James Allen is one of those foreign students studying at a Darija-teaching institution this fall. He is also one of Gammon’s students – this is his first time in Morocco. Though he says he likes MSA, he prefers Darija and “the accent, the words, the context, the jokes, the expressions” that come with it.
“I’m learning [Darija] to connect with people,” he said to MWN. He added that Darija has helped him build friendships that he otherwise would not have. “[Moroccans] see that I’ve cared enough to learn their language, and then they care enough to keep talking to me.”
Allen started Instagram and TikTok accounts dedicated to Morocco when he was just a few weeks into his semester in Rabat. “james_lmaghribi” shows Allen testing out Darija with his Moroccan friends. Though he didn’t set out for virality, he quickly garnered over 650,000 views on some of his videos.
Americans have been among those viewing and commenting on Allen’s posts. But it has mostly been Moroccans, many of whom, Allen says, have been shocked and delighted to see him learning Darija.
“For somebody to have taken the time to learn [Darija, Moroccans are] so intrigued. They always ask me, ‘why?’” said Allen. “Then it just creates a mutual appreciation.”
The Moroccans’ surprise is in part fueled by how few foreigners have ever really tried to get to know Morocco before. Darija is difficult for even other Arabs to learn; why would non-Arabs bother? The process has instead traditionally worked the other way, with Moroccans learning foreign tongues. That is why, after all, Darija is as unique as it is.
And social media has capitalized on this flexibility. As Morocco increasingly globalizes and its young people adopt the Internet as their second home along with the rest of Generation Z, English increasingly leaks into Darija, changing its course yet again.
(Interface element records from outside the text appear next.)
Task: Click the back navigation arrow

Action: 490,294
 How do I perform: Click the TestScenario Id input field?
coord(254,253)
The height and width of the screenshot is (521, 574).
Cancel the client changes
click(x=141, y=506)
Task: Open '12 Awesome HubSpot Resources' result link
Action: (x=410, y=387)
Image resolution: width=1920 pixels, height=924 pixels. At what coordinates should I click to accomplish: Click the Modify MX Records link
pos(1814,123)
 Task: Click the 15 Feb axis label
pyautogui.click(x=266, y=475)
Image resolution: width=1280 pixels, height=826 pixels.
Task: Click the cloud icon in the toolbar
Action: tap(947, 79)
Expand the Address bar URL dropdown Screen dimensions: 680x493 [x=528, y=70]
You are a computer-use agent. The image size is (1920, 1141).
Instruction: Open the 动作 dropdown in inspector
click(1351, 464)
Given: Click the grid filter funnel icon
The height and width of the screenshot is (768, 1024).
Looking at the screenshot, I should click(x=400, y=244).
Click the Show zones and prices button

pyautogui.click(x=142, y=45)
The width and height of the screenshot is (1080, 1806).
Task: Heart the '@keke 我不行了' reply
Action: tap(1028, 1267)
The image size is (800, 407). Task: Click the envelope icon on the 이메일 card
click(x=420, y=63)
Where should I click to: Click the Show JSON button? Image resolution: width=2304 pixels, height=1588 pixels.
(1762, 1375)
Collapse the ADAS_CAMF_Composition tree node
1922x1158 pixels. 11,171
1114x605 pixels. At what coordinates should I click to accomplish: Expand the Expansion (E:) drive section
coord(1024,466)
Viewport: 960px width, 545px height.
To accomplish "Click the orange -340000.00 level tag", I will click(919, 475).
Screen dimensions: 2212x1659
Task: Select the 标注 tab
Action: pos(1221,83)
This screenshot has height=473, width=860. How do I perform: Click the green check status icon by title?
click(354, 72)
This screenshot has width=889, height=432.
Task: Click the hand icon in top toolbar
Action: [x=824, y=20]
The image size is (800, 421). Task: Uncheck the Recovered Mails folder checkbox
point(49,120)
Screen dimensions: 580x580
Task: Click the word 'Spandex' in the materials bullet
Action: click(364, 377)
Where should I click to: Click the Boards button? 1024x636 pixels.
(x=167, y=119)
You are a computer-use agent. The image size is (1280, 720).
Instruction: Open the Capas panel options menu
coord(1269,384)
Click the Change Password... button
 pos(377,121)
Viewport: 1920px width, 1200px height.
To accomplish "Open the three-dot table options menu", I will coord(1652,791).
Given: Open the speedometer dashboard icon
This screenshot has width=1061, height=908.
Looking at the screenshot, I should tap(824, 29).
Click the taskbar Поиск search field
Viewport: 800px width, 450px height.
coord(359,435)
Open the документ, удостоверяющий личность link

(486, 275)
“The interaction of these cultures… helps grow the language,” said Guarmouti. “Like, I can speak Darija, and I will learn like two words from Americans and I will use them in my language, I will use them in Darija.”
Even as Darija evolves, those passionate about the language and its speakers run to catch up. Darija YouTube videos continue to proliferate; AI scans vast amounts of Darija data and spits it back out for learners; students pack up their bags for semesters abroad. Travelers turn to a growing array of learning resources, and as their interest grows, so does awareness – which in turn pushes the growth of learning resources even more.
At the heart of this phenomenon is a growing global love for Morocco.
“We often don’t like people because we don’t know them. That is essentially the case for so many Americans towards the [Arab world],” Allen tells MWN.
“But when you connect on a one-to-one basis, you realize that we’re all humans, we’re all brothers and sisters… When you connect in that way, and they can get a look into your life and you can get a look into theirs… [you can] get to know an individual, which builds bridges.”